The extendable/expandable headband seems stretchy at first but once you quickly adjust the headset to your noggin, you’ll notice they’re a tight and comfortable fit, which is super-important when your headset sports ANC, as locking out external sounds is part of that process. And the 800s do a fantastic job of just feeling
right in this department. A few asides, however, do exist. For example, the mic is locked-in on the headset where it should have been removeable, especially for those of us opting to double these “gaming headsets” up as our audio on-the-go options as well (feel a bit dorky walking down the street with a mic’d headset cranking Kbit bangers
), while the left earcup is too heavy on the controls side of things with volume, mixer, mute and noise cancelling all in an awkwardly-close line. It just means mid-game you can find yourself fumbling to utilise the button you want with any degree of ease. But even typing that made me feel like an over-privileged git, but I’d be lying if I didn’t say it was sometimes annoying.

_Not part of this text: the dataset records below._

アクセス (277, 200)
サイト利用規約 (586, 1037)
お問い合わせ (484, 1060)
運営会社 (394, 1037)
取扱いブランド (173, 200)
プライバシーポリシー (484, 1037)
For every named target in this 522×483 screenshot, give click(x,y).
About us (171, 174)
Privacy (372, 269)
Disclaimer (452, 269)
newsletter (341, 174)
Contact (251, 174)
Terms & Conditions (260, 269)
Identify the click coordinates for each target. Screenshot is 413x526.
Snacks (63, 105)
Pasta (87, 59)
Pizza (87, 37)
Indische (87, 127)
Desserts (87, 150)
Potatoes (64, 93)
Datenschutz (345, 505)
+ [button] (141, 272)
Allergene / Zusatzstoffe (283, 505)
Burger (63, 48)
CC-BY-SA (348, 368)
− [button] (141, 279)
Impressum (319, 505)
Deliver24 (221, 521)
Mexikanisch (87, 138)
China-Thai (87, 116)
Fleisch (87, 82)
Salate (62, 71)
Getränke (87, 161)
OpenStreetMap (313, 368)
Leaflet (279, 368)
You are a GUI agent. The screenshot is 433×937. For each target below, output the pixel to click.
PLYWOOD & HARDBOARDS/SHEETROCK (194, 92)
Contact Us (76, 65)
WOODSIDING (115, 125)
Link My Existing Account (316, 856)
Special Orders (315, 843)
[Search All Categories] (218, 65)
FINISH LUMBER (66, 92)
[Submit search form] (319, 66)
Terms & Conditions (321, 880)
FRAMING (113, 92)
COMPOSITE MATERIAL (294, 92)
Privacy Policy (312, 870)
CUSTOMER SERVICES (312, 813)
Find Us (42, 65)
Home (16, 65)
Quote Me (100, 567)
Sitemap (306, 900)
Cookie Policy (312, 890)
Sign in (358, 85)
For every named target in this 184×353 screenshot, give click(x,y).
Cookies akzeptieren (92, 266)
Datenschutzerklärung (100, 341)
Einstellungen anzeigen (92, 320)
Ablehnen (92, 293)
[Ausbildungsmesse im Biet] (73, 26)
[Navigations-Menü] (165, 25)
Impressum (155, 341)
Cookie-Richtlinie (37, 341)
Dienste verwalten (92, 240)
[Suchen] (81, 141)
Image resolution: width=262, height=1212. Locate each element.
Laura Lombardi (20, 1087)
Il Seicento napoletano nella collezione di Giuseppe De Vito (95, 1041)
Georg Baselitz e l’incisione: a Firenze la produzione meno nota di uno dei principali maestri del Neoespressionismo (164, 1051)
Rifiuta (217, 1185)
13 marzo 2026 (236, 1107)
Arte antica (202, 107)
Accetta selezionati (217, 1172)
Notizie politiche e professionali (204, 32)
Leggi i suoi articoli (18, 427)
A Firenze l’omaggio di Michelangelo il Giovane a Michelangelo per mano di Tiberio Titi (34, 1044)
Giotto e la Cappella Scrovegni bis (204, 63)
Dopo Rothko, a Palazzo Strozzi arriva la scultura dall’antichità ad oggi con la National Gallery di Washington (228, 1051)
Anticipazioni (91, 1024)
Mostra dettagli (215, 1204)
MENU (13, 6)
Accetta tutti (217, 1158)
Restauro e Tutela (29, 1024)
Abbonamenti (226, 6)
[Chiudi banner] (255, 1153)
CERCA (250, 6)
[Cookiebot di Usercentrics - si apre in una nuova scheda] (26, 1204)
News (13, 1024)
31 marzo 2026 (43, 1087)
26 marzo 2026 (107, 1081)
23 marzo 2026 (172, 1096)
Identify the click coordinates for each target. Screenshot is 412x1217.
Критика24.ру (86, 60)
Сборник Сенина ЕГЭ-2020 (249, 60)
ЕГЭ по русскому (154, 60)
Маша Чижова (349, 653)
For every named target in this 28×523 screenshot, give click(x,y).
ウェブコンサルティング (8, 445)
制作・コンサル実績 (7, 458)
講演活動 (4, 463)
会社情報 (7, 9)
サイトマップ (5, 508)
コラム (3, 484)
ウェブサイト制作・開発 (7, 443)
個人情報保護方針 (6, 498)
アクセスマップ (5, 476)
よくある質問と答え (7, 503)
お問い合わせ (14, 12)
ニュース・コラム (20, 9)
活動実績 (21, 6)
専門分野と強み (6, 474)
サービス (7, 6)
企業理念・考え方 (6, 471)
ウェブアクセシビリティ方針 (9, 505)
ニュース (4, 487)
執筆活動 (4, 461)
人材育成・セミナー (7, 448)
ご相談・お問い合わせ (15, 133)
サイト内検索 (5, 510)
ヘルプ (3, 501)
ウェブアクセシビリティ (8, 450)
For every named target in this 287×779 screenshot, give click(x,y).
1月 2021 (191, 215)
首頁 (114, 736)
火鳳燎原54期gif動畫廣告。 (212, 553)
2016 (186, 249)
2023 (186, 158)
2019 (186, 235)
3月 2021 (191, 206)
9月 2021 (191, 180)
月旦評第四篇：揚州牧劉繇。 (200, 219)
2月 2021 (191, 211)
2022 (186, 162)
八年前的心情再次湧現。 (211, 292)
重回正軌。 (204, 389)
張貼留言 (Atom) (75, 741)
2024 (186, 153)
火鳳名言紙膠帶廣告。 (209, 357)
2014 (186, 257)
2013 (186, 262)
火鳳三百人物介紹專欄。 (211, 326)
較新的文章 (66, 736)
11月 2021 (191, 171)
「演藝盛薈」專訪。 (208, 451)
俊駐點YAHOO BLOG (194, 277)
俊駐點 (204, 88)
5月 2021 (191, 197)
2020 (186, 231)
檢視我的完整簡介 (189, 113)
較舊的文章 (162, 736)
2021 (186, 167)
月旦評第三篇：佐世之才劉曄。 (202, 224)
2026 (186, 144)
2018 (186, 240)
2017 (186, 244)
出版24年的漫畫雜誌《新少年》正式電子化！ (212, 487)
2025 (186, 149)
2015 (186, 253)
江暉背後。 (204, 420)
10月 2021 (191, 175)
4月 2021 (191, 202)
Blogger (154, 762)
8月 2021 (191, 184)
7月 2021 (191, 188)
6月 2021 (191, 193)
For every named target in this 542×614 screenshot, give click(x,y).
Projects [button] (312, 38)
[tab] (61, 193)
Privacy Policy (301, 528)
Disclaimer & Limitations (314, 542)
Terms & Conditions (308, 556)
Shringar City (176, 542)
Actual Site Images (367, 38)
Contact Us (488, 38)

I’ve dropped the quality of the 800’s audio a few times throughout this review. What’s most surprising is the quality you get in the console space utilising the USB dongle receiver for the bigger machines, as well as the audio cable for the Switch. You don’t get the same level of customisation or control as you do when using these for PC, but if you’re swapping them around console to PC to console, there will be a noticeable difference. That said, I was still very happy with the level of audio out of the consoles. Assassin’s Creed Valhalla
, for example, saw the 800s picking up all of the game-world’s natural sounds; birds chirping, squirrels shrieking, snow crushing beneath your feet, waves crashing off in the distance. It wasn’t the simulated 7.1 you get with QuantumSURROUND settings for PC, but it was more than serviceable.
Where the headset stands tallest is in its diversity. Not being locked into a specific skew allows for them to be the bicycle of my household, though it’s also where they get held back the most. What is promising, however, is that this is early days for JBL and gaming, and while bay steps are baby steps, like any baby proclamated as an “old soul” JBL’s long history in the audio world before its jump into games means those steps will soon move to a light yog before eventually sprinting towards a sonic boom and beyond. Starting here though, isn’t at all a bad place to kick off this journey and the headset’s strengths far outweigh any of its drawbacks. Definitely recommended if you’re in the market.